Ituri’s Three Health Zones
The outbreak was confirmed on Friday in northeastern Ituri, the country’s seventeenth Ebola outbreak. Health officials said the disease has been confirmed in Bunia, Rwampara and Mongwalu, with the suspected patient zero identified as a nurse who reported to a health facility in Bunia on April 24 with symptoms suggesting Ebola.
Samuel-Roger Kamba, the health minister, said on Saturday, “The Bundibugyo strain has no vaccine, no specific treatment,” and added, “This strain has a very high lethality rate, which can reach 50 percent.” The National Institute of Biomedical Research has tested only 13 blood samples so far; eight were positive for the Bundibugyo strain and five could not be analysed because the sample volume was too small.
Uganda Border Risk
The Africa Centres for Disease Control and Prevention warned that the outbreak could spread rapidly because of high population density and cross-border travel. Ituri borders Uganda and South Sudan, a geography that gives every new case a wider reach than the province’s borders suggest. The outbreak has already crossed into Uganda, where one death has been reported.

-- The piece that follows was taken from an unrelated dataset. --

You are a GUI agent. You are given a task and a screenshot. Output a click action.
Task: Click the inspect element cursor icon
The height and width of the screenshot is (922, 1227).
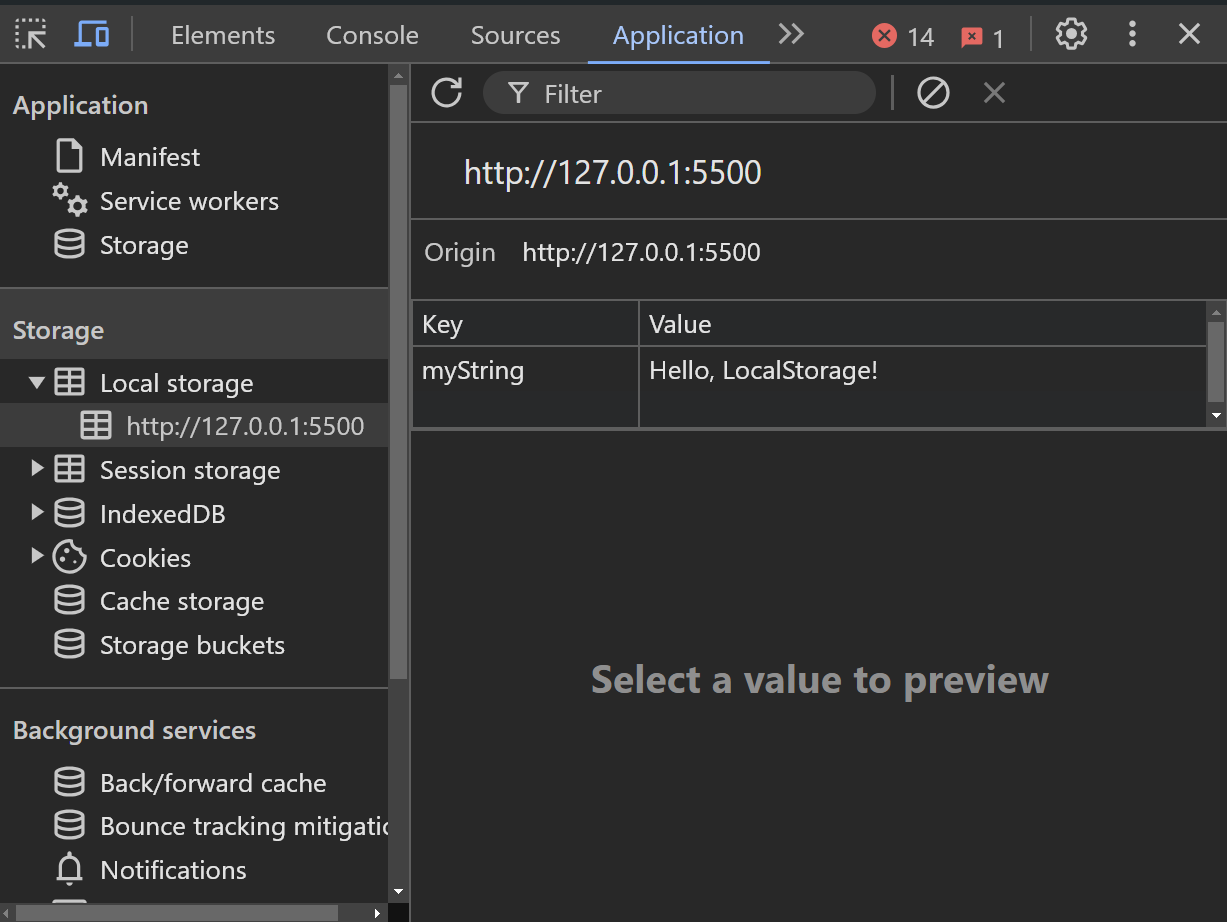point(30,33)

Trish Newport, an emergency programme manager with Doctors Without Borders, said, “The number of cases and deaths we are seeing in such a short timeframe, combined with the spread across several health zones and now across the border, is extremely concerning,” while Jagan Chapagain, secretary-general of the International Federation of Red Cross and Red Crescent Societies, said, “The evolving epidemiological situation, and the risk of cross-border spread, underscore the need for timely, coordinated and sustained action. Engaging with communities and building trust is essential to ensure people seek care early and help stop the epidemic in its tracks.”
Bundibugyo Strain Response
Doctors Without Borders and the International Federation of Red Cross and Red Crescent Societies are responding to the outbreak as health workers try to trace suspected cases and contain the spread in eastern Congo. The strain involved was first identified in 2006, and Ebola itself was first identified in 1976; since then, about 15,000 people have died from the disease.
For residents in Bunia, Rwampara and Mongwalu, the immediate risk is not a distant headline but a province-wide response centered on testing, referral and early care-seeking. The next step is the pace of sampling and isolation across the three health zones, because the outbreak’s spread has already outpaced the small number of blood tests completed.